New York Waterway CEO Armand Pohan reflects on the 22 year anniversary on 9/11, noting that we should “remember the spirit of unity that ultimately prevailed.”
By John Heinis/Hudson County View
“We will always keep close to our hearts those who lost their lives and their survivors. Many of us remember the fear, anger and sadness that gripped our country in the aftermath of that day,” he said in a statement.
“We must also remember the spirit of unity that ultimately prevailed. That spirit was present from the earliest moments of the tragedy.”
NY Waterway’s entire fleet, which consisted of 24 ferries at the time, were the first boats to respond to the 9/11 attack on the World Trade Center.
Captains and deckhands adhered to the “Code of the Mariner,” to help whenever needed, as opposed to responding to a request or authorization from any government agency.
These ferries were the largest single component of the water-borne evacuation of 500,000 people from Manhattan that day: the largest maritime evacuation in history.
Ferries used the two available slips at the World Trade Center Ferry Terminal.
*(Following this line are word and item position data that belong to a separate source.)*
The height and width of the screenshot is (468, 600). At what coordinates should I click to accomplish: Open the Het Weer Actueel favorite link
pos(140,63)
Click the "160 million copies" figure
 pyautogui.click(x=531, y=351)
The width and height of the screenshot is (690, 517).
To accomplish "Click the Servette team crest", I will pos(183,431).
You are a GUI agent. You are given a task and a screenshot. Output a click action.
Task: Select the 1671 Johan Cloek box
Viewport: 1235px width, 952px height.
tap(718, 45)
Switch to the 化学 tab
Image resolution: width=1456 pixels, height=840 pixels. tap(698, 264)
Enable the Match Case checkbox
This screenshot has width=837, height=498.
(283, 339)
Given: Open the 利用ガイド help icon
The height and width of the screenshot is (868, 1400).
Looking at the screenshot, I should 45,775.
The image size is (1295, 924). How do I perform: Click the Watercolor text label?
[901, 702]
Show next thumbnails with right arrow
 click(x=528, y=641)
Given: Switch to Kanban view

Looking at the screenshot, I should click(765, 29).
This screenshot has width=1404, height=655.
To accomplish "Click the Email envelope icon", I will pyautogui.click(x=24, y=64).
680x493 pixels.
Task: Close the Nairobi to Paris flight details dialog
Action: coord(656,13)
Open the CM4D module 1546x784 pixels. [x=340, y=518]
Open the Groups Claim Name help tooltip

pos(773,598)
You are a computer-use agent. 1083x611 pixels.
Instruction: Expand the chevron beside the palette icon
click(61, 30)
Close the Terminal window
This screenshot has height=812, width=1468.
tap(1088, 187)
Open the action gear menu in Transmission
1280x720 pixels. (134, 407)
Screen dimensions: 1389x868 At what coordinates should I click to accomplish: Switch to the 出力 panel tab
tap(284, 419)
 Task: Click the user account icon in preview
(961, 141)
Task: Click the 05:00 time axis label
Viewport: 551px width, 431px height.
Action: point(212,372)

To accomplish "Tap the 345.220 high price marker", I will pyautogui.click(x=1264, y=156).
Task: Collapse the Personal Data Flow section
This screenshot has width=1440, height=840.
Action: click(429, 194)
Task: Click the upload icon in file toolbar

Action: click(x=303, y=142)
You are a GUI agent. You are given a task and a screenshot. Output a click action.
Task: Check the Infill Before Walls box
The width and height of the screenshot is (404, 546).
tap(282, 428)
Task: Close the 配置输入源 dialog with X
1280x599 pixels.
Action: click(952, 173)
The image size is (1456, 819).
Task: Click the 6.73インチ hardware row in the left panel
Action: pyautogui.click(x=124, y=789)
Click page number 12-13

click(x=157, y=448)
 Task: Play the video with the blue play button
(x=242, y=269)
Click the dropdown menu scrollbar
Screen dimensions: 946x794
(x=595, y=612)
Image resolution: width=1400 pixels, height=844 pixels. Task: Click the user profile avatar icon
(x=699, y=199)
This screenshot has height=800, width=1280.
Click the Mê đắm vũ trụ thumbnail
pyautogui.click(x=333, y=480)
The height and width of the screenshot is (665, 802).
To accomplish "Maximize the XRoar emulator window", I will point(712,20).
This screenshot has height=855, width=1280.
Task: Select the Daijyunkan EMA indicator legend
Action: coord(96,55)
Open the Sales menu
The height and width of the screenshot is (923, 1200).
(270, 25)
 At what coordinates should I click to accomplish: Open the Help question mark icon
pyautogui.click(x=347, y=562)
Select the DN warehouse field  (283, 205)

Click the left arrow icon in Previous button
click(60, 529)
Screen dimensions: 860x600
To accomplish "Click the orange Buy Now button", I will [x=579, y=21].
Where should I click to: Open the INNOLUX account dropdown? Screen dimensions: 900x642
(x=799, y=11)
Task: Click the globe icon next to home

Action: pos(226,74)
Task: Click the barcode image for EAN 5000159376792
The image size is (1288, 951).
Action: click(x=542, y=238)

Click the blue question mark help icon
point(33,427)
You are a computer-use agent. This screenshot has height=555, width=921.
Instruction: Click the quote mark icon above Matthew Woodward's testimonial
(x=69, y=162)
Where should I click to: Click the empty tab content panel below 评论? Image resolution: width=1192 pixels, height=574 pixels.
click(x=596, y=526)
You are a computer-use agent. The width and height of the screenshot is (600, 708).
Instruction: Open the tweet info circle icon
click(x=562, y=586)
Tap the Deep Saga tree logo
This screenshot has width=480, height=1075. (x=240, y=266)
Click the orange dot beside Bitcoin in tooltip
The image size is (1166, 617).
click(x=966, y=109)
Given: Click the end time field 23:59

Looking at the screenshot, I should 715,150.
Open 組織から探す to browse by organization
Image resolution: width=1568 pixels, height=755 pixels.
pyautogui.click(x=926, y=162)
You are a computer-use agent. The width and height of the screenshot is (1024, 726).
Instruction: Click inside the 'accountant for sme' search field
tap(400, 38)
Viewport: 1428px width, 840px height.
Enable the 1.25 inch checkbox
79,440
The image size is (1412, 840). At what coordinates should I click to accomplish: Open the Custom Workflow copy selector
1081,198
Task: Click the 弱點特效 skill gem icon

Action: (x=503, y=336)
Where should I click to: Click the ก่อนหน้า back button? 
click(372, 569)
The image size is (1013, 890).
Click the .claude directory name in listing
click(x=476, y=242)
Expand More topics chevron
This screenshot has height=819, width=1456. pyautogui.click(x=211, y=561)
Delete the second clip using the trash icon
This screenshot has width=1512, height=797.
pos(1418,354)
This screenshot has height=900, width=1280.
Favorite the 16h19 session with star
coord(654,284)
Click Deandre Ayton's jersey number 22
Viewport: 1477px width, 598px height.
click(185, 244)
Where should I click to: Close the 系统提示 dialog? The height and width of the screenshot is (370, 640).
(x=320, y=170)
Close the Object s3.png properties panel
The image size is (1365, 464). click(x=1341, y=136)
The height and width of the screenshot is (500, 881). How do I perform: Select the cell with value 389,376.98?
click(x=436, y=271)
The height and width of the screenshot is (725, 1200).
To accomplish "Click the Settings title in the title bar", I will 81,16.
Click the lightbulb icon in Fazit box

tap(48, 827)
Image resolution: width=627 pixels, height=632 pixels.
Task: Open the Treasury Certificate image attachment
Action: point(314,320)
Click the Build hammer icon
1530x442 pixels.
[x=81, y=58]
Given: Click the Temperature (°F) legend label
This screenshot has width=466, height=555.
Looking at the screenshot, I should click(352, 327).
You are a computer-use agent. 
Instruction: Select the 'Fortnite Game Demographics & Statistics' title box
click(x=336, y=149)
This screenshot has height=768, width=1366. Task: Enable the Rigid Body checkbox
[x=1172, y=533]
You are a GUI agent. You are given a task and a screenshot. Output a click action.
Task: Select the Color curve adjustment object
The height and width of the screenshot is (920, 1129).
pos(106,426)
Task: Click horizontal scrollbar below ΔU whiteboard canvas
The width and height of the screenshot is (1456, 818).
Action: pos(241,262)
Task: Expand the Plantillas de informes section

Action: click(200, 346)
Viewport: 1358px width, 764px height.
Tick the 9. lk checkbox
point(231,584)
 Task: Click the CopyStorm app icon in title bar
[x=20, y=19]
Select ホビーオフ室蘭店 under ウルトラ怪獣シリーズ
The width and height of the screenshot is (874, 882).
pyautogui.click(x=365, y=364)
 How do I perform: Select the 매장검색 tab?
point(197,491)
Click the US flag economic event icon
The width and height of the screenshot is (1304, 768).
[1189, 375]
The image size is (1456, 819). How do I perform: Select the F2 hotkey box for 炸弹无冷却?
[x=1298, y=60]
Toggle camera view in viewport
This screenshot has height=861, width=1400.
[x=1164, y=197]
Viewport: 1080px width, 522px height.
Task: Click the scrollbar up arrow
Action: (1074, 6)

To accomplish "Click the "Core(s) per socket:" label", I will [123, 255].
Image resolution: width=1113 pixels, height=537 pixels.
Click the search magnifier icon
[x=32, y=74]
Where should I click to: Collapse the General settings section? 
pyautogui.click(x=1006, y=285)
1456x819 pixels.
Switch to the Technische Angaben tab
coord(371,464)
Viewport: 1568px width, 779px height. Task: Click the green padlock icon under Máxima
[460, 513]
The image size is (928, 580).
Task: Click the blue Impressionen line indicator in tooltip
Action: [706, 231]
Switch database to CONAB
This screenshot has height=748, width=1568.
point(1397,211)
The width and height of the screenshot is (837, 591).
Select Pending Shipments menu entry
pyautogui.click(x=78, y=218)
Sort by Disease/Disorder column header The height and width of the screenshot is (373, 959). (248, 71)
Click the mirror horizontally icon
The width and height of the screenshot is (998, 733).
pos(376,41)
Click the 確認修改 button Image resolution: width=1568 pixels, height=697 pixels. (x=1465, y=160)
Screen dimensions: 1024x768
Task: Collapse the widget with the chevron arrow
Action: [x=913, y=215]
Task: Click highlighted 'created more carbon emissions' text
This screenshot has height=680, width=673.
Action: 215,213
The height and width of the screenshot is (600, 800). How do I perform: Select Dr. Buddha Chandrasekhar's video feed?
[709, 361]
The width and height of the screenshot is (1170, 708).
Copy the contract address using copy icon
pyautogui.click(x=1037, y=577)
Because NY Waterway uses bow-loading ferries, they just pushed up to the seawalls in Battery Park City and Battery Park, where people then climbed over the seawall railings into the ferries.
The shortest run was directly across the Hudson River to the Colgate Dock, where the large Colgate Clock stands in Jersey City.
Other ferries went to the Hoboken Rail Ferry Terminal, the Erie Lackawanna Terminal. At these sites, emergency personnel were waiting to assist.
Later in the day and into the night, ferries also carried military and law enforcement personnel from New Jersey back to Manhattan.
Fishing boats, tug boats and other craft also joined the effort. Thousands of people also took Staten Island ferries.
According to NY Waterway, their crews evacuated more than 150,000 people from Manhattan that day and named four ferries in honor of those who lost their lives that day.
The Father Mychal Judge is named for 343 New York City Firefighters who died, the Moira Smith pays tribute to the 23 New York City police officers who died, the Fred V. Morrone is in remembrance of the 37 Port Authority police officers who died, and the Douglas B. Gurian pays homage to the thousands of civilians who died.
Additionally, the Austin Tobin is named for the Port Authority executive director who oversaw construction of the World Trade Center, while the Enduring Freedom is named for the men and women from America and our allies who dedicated themselves to the liberation of Afghanistan in the wake of the 9/11 attacks.